» **TASK BRIEF**
Look through the entries below for the string "Aplikasi", and copy each line where it is found.
*** Block opens ***
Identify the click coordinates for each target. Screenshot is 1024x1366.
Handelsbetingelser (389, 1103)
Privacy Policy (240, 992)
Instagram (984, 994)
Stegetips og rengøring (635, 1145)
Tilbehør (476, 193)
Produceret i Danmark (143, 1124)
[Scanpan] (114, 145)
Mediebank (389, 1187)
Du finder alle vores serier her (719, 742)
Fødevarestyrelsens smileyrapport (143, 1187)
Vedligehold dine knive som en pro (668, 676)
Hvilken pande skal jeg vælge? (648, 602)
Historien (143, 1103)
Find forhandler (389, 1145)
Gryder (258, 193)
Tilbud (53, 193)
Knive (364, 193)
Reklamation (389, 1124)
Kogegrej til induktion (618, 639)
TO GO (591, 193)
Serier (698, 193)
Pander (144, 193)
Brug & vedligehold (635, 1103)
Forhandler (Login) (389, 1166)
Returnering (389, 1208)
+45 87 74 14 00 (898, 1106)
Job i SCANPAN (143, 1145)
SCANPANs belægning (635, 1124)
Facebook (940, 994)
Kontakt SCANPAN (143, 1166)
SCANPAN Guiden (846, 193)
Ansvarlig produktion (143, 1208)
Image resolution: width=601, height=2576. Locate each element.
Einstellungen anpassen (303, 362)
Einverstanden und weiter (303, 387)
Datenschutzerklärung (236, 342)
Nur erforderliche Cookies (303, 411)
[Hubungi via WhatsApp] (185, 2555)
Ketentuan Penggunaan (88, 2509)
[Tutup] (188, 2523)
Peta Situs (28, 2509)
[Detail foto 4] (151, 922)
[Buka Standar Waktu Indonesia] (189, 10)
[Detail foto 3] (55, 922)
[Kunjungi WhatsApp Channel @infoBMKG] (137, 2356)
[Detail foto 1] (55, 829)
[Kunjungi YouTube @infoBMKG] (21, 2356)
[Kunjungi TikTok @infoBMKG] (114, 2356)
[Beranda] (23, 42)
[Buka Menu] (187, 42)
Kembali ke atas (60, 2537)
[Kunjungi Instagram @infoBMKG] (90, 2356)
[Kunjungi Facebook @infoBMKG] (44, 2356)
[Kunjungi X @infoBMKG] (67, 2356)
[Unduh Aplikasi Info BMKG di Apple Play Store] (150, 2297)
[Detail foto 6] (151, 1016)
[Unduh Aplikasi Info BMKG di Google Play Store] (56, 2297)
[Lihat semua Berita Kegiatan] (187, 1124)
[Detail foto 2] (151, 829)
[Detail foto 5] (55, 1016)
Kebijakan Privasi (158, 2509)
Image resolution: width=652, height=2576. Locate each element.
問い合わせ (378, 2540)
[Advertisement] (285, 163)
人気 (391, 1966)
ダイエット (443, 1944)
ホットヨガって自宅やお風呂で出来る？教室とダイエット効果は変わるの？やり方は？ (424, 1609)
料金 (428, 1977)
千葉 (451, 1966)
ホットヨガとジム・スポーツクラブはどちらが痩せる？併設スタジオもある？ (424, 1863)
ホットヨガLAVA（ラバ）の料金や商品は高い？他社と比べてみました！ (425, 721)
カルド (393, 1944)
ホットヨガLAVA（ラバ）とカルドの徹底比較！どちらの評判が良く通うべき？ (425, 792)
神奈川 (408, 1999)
*** Block closes ***
» **RESPONSE TO THIS EXERCISE**
[Unduh Aplikasi Info BMKG di Apple Play Store] (150, 2297)
[Unduh Aplikasi Info BMKG di Google Play Store] (56, 2297)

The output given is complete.